Saved data entries

• • • • • • •

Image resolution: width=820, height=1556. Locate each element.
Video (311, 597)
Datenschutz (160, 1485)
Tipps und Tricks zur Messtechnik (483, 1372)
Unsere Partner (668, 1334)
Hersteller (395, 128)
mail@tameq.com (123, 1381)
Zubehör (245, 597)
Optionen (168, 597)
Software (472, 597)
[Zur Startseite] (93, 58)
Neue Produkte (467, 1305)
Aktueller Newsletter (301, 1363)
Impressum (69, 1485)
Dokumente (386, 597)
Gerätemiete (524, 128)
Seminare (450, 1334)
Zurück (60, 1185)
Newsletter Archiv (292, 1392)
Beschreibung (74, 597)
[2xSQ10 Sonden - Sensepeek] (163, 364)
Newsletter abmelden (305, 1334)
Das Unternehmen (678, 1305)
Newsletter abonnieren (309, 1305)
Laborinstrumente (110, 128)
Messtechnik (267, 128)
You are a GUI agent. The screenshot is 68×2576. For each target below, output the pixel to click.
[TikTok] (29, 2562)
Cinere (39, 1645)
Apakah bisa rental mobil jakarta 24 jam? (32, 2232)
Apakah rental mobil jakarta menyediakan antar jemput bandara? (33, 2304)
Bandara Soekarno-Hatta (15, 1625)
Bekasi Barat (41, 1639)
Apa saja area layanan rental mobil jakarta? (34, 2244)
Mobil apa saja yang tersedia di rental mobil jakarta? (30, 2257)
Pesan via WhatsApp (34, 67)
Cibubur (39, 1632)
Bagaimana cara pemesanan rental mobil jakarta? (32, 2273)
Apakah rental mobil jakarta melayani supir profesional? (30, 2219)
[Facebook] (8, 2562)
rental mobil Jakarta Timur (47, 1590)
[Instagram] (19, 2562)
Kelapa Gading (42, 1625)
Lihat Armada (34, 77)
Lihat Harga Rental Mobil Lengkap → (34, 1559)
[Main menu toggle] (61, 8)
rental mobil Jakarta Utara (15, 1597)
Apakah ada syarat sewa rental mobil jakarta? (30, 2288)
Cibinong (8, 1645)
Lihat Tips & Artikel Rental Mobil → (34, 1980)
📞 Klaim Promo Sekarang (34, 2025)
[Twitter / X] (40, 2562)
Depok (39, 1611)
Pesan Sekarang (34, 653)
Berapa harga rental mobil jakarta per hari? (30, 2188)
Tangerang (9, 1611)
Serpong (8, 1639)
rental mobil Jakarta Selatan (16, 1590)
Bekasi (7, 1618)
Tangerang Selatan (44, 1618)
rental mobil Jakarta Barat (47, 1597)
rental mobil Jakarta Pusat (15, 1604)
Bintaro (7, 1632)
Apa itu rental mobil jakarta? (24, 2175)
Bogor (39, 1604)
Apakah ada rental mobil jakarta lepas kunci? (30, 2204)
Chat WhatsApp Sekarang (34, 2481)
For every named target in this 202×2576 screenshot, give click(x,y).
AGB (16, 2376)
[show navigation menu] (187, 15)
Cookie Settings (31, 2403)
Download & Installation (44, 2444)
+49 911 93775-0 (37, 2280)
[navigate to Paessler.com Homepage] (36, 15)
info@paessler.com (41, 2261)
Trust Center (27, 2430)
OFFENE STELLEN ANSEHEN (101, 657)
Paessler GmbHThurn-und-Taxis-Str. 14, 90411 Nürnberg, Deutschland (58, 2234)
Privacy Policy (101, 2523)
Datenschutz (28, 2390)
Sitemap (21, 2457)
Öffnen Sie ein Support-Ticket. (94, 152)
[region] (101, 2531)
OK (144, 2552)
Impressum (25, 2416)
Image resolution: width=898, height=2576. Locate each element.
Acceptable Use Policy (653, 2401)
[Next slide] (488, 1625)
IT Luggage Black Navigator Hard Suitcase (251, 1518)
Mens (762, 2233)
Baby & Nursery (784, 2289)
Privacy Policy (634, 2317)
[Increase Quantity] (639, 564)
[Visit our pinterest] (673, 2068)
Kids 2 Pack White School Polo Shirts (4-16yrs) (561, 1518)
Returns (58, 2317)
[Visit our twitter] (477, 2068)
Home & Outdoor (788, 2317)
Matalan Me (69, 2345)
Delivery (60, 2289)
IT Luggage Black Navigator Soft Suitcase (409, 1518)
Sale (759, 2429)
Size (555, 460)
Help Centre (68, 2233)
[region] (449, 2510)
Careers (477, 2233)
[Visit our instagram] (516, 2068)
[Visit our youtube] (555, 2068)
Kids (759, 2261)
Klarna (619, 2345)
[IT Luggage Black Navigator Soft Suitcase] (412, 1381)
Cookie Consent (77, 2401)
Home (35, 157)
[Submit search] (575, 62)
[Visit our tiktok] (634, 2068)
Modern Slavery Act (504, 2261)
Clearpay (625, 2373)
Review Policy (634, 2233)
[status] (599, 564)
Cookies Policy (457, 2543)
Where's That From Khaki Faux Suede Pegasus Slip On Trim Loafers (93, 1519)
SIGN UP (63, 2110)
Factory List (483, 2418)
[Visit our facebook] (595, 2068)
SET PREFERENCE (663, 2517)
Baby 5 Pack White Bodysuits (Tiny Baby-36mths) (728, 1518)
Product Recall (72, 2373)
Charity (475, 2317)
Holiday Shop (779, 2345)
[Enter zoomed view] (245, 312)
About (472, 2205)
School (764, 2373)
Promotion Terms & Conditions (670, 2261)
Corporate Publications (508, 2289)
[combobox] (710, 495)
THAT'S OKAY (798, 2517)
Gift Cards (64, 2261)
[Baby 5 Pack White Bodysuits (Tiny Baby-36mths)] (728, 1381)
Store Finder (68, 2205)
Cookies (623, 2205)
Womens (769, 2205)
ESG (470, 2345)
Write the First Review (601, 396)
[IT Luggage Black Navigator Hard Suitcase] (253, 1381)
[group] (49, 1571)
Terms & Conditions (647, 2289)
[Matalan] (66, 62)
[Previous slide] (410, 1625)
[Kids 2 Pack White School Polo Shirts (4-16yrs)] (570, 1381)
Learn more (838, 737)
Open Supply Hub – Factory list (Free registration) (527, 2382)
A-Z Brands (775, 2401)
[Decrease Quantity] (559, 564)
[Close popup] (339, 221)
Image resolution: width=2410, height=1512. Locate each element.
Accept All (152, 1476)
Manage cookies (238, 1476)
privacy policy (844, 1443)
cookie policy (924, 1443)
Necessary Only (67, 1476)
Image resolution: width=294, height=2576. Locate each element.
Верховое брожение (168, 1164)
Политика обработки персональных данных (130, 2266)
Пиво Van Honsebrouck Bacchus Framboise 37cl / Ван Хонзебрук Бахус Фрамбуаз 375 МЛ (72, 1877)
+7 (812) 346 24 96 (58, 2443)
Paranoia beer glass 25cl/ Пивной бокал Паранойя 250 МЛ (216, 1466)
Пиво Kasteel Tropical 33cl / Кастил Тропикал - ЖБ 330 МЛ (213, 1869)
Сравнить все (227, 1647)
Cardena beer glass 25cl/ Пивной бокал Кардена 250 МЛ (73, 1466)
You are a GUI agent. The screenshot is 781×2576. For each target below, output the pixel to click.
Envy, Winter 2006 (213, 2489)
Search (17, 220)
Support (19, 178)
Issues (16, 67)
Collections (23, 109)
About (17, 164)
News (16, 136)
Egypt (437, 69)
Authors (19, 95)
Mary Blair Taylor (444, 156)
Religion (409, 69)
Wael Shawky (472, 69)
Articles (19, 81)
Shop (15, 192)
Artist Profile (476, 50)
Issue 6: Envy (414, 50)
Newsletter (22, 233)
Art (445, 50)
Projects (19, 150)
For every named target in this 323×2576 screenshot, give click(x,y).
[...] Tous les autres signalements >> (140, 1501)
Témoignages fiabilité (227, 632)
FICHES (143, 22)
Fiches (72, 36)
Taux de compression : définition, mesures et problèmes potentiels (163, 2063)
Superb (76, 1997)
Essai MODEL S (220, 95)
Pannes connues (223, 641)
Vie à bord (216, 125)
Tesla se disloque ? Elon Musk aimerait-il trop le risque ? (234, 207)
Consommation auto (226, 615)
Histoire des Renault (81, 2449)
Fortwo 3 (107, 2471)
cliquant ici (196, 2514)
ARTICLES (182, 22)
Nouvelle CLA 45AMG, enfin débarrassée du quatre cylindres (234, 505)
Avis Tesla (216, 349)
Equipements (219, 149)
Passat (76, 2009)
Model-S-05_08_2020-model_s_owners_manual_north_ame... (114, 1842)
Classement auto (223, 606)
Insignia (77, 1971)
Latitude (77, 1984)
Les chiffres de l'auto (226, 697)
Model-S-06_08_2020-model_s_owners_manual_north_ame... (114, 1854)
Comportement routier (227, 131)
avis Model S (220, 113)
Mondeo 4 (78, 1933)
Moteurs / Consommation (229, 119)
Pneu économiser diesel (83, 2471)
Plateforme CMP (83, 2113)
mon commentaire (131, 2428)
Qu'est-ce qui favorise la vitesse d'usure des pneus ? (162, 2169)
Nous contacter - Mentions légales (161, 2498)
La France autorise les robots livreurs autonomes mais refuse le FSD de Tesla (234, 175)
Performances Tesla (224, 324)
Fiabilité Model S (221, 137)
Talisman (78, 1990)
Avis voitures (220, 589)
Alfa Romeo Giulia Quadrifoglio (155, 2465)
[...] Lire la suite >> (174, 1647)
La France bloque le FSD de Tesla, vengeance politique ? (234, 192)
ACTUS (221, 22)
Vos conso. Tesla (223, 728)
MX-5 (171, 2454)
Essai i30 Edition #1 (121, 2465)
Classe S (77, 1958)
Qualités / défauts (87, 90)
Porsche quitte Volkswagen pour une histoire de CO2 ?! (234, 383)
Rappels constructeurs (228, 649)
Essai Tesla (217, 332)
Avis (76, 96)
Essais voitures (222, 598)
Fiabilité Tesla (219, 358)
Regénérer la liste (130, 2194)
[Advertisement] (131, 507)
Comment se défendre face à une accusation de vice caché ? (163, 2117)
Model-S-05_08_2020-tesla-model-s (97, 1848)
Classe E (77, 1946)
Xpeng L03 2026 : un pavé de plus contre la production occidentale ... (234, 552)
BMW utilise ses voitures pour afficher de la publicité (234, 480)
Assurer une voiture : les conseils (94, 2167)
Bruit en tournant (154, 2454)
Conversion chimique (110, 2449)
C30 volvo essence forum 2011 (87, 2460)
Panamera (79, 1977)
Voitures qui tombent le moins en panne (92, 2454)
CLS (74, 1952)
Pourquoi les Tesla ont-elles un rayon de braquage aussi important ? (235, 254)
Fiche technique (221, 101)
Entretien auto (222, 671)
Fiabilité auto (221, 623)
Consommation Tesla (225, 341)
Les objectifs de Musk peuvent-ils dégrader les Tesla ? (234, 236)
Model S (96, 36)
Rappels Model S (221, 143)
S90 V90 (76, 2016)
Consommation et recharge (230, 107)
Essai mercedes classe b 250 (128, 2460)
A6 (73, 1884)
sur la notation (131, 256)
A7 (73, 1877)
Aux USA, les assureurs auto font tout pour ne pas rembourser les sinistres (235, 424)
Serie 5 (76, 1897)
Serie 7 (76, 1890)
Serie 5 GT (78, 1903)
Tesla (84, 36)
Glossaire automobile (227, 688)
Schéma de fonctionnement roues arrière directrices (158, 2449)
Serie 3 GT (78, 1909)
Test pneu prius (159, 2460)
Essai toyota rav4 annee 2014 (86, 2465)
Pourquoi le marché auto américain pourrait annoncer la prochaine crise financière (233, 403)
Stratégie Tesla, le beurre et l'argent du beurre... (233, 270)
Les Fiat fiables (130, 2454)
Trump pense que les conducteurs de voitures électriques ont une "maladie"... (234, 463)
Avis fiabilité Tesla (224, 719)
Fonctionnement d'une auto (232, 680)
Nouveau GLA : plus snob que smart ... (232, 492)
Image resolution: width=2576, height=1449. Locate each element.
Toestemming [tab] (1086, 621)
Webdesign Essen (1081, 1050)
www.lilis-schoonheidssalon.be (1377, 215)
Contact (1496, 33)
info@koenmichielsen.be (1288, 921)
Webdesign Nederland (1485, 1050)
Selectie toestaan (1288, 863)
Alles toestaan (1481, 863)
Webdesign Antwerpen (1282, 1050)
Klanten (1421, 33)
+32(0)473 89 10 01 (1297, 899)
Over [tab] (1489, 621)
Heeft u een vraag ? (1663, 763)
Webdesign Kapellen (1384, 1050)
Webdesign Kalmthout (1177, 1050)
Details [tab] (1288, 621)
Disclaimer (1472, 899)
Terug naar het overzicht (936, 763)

• • • • • • •

EXERCISE INSTRUCTIONS: From the records above, copy each line where the word "Suitcase" can be found.

FINAL ANSWER:
IT Luggage Black Navigator Hard Suitcase (251, 1518)
IT Luggage Black Navigator Soft Suitcase (409, 1518)
[IT Luggage Black Navigator Soft Suitcase] (412, 1381)
[IT Luggage Black Navigator Hard Suitcase] (253, 1381)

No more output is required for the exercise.